Seth Matlins is Your New Hero

by Erin Mayer

When I first heard about the Truth in Advertising Act I thought, "It's about damn time!" In our digital age, misleading Photoshopping of advertisements and magazine spreads keeps getting worse, not better. This practice does a lot of harm by creating unrealistic standards of beauty for us (both women and men) to strive towards. So, who's behind the Truth in Advertising Act? Believe it or not, a former marketing executive named Seth Matlins.

Matlins, a former CEO for LiveNation, quit his job — which he describes in an interview with Fashionista as "pretty successful, pretty lucrative — once his oldest daughter turned three years old in 2010. As someone who knew the advertising world backwards and forwards, he began to realize how product marketing can deeply affect the individual. He tells Fashionista:

"At the risk sounding like a total daddy cliché, I was pretty wrapped around her finger," Matlins explains. "I began to look at the world and see the world through the eyes of this little girl, and I began to see all of the things that could get in the way of her being the happiest version of herself."

Soon after quitting LiveNation, Matlins and his wife founded the website Feel More Better. The mission statement reads:

We're trying to add new faces and new voices to a woman’s fight for the right to like herself. We want you to feel good enough about yourself that you can (quoting the great American artist Sol Lewitt) "learn to say 'fuck you' to the world once in a while. You have every right to. Just stop thinking, worrying, looking over your shoulder, wondering, doubting, fearing, hurting, hoping for some easy way out…grinding away at yourself. Stop it and just DO."

Pretty amazing stuff, right? I sure could have used a website with those goals in mind back when I was growing up. But Matlins understood that institutional change would also be necessary.

As Bustle's own Cherise Luter reported, Matlin's move from grassroots movement to politics was inspired "by British Parliament member Jo Swinson’s 2011 push to remove unrealistic advertisements in the U.K, including two L’Oréal ads featuring the airbrushed faces of Julia Roberts and Christy Turlington." The campaign, ultimately successful, led to Matlin's creation of the Truth in Advertising Act, in partnership with the Eating Disorders Coalition.

If enacted, the law would prevent the Photoshopping of advertisements, although not the retouching of editorial photospreads (i.e. Lena Dunham's Vogue spread would still be Photoshopped, but the Marc Jacobs ads wouldn't be). But legislating advertisements would still make a huge impact. For one, we'd be able to see the contrast between real bodies and Photoshopped bodies within the very pages of the magazines most guilty of digitally retouching images.

According to Matlin, the pervasive Photoshopping of advertisements leads to serious health concerns, mostly among young women.
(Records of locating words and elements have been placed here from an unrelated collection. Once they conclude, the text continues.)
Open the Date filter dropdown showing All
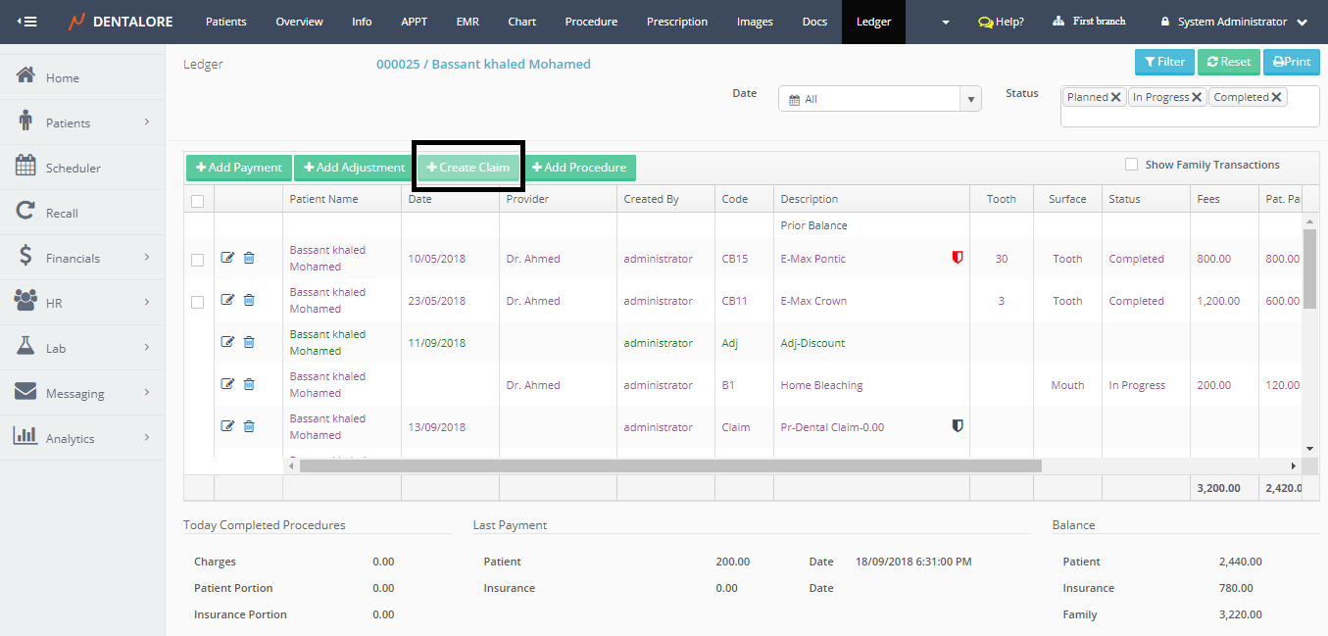 [x=879, y=99]
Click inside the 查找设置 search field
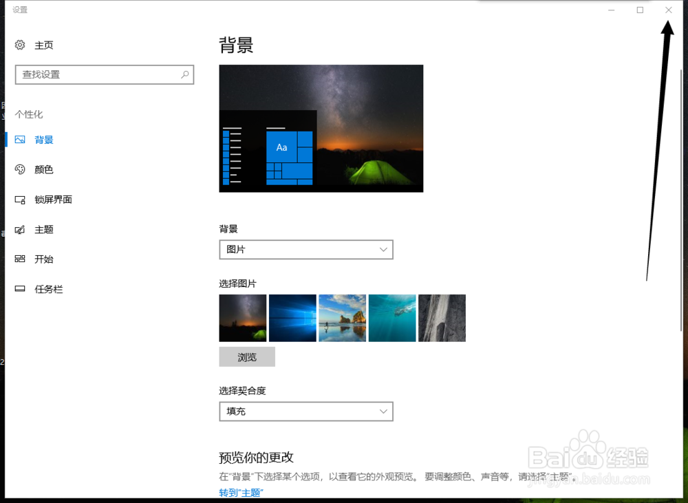This screenshot has height=503, width=688. (x=96, y=74)
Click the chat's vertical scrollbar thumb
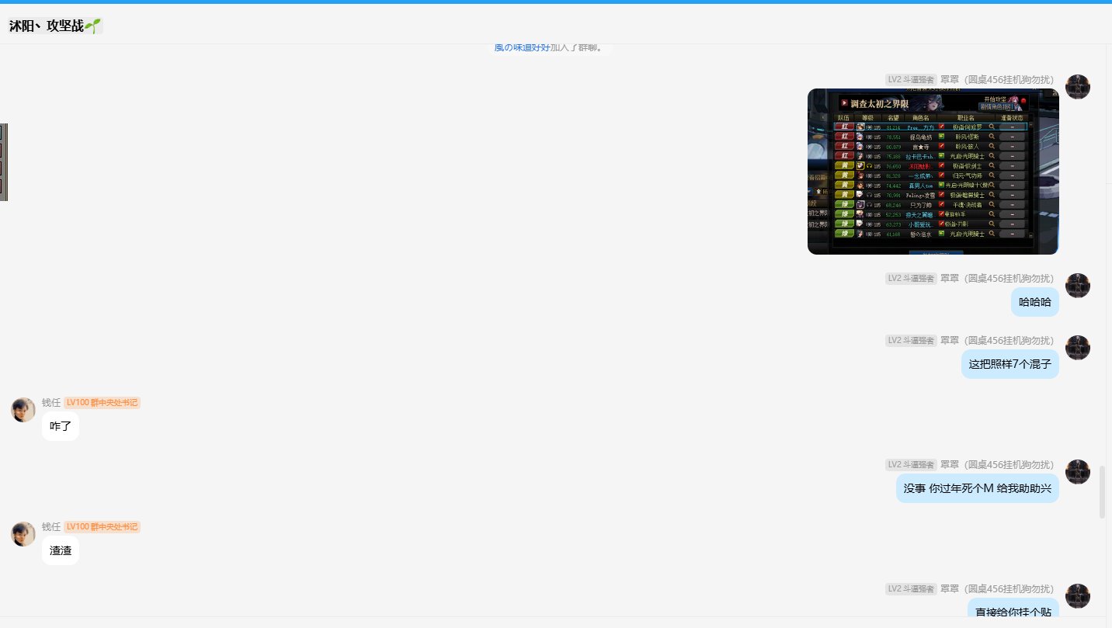This screenshot has width=1112, height=628. (1102, 491)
From his Fashionista interview:

[T]eenagers who suffer from poor body image are more likely to engage in a range of harmful behaviors, from bullying and risky sexual practices to eating disorders and cutting. The average American woman has 13 self-hating thoughts a day, per his research. In 2011, the American Medical Association even developed a Photoshop policy, and made a point to inform the media industry that excessive Photoshop was doing real harm to children and young adults.

Back when Swinson's story broke in 2011, Jezebel ran a piece called "Photoshop Legislation Won't Fix the Real Problem." The real problem, it seems, is the societal assumption that stick thin is most beautiful.
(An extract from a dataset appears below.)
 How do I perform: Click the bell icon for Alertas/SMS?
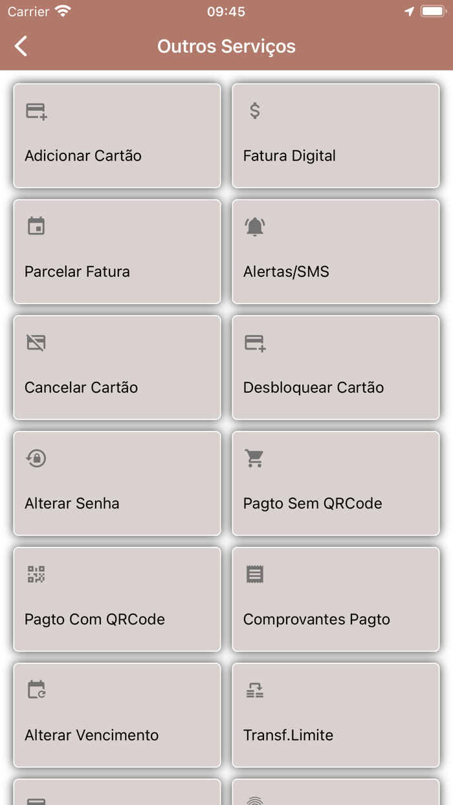click(x=255, y=226)
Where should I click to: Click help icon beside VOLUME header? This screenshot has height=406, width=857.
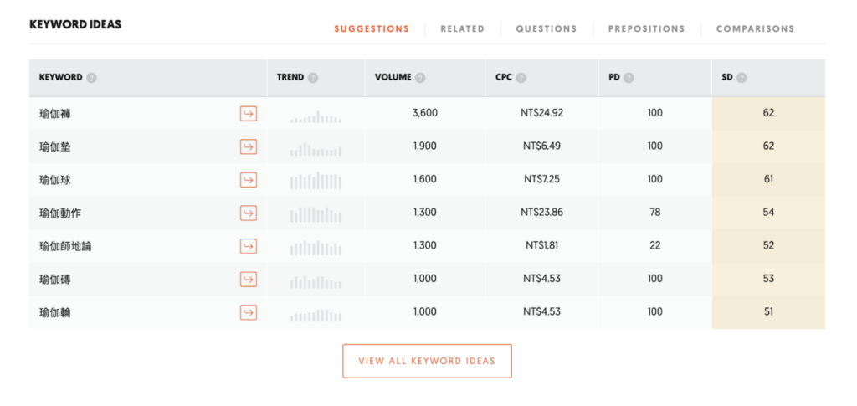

Of course, this is true. But earlier this year when Aerie began the "Aerie Real" campaign, I was relieved to see models with breasts larger than size B and creased stomachs when sitting down. Yes, they are still thin and traditionally beautiful. But anti-Photoshop legislation is a start. We need to show young girls that even the models and celebrities don't look the way slick advertisements make them look.

Matlin's Fashionista interview begins with a quote from his daughter, the one who inspired him to leave his job and start Feel More Better:

Two weeks ago, my daughter — apropos to nothing — looks up at me as I'm putting her to bed and she says, 'Daddy, do you think I'm ugly? My heart shatters into a thousand pieces, and I don't even know what to say.

This alone is reason enough to keep fighting for Photoshop regulation. If you're inspired to help Matlin's cause, please sign the Change.org petition.